= Giles Hugo =

Australian photographer, writer and journalist

Giles Hugo is an Australian photographer, writer and journalist, and is a member of the International Photographers Alliance.

==Personal life==
Hugo was born in 1949 in South Africa where he worked as a journalist and sub-editor on many newspapers. For four years he worked in advertising as a copywriter before returning to journalism in 1986 to work on a new Johannesburg-based newspaper, New Nation, that was editorially aligned with the African National Congress.

Hugo is married to Australian poet Anne Kellas.

Hugo decided to take his wife and young family to Australia in mid-1986 and worked for two decades as a sub-editor on the Hobart-based newspaper, The Mercury.

Between 1990 and 1994 Hugo wrote a regular book review column for The Mercury called The Write Stuff, as a side-line to his day job.
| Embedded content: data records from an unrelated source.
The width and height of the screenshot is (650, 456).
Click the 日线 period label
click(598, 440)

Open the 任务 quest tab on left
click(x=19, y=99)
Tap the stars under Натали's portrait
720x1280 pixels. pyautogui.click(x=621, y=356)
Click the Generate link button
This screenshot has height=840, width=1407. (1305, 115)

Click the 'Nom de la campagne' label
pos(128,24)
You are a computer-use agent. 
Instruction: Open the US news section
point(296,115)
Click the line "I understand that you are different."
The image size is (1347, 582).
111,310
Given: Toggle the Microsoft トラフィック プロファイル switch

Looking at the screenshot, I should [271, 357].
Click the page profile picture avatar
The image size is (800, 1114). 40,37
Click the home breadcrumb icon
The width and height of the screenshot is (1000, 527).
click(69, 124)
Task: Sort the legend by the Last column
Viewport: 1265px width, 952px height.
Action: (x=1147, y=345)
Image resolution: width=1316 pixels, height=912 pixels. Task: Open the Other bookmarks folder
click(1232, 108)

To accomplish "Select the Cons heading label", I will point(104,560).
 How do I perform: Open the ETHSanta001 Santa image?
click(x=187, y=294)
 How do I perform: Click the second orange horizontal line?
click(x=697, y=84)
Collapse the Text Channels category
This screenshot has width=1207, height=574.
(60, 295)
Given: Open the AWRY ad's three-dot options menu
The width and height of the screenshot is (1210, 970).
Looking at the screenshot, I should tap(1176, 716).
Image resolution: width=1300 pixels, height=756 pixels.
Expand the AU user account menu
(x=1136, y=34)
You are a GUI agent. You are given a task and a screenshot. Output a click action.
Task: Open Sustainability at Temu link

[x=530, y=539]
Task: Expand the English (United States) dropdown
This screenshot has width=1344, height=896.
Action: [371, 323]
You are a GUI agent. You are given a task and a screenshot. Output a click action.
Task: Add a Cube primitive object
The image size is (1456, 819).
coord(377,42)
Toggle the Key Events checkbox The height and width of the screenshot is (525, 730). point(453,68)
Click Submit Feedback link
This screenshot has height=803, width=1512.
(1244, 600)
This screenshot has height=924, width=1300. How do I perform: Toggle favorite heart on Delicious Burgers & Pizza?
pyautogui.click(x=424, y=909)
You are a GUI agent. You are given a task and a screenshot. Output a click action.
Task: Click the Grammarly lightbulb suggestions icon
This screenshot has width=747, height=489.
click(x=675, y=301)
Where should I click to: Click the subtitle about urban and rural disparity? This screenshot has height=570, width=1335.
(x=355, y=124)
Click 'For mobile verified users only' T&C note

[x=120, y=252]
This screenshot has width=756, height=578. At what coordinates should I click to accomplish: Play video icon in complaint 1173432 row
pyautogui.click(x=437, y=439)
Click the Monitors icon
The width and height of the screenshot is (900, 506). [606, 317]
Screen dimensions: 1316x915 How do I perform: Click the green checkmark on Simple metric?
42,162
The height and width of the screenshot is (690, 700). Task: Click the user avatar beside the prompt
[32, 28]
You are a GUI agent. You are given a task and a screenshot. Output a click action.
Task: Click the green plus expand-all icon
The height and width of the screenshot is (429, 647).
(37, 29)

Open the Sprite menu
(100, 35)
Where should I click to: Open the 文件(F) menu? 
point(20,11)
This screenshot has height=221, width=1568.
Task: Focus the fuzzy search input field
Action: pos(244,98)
He reviewed an average of 200 books a year in that period, including books by major Australian and overseas writers. He also conducted interviews with writers such as Vikram Seth, Gwen Harwood, Sarah Day, Peter Goldsworthy, Les Murray, Richard Flanagan, Elizabeth Jolly, Geoffrey Dean and Amy Witting, which were published in The Mercury.

When Hugo stopped reviewing books for The Mercury in 1994, his wife established the online website, The Write Stuff, where Hugo continued reviewing books until the site's focus changed to poetry.

==Photography==
Hugo's interest in photography began in his childhood when an uncle taught him to use a camera. Throughout his working life and while supporting a growing family, Hugo built up his knowledge and photographic skill. He now devotes all his time to photography.

Working in newspapers both in South Africa and Swaziland allowed Hugo to hone his photographic skills; shooting, developing and printing a photo in under 45 minutes, tackling a wide variety of subjects like portraits, beauty pageants, soccer, motor sport, boxing, ghetto jazz and rock musicians, and street life. He worked mostly in black and white film, with an occasional roll of slide film for special projects and artistic exploration, until the 2000s when he moved to colour photography.

Hugo's first solo photographic exhibition was held in 2015 at the Nolan Gallery at the Salamanca Arts Centre in Hobart, Tasmania.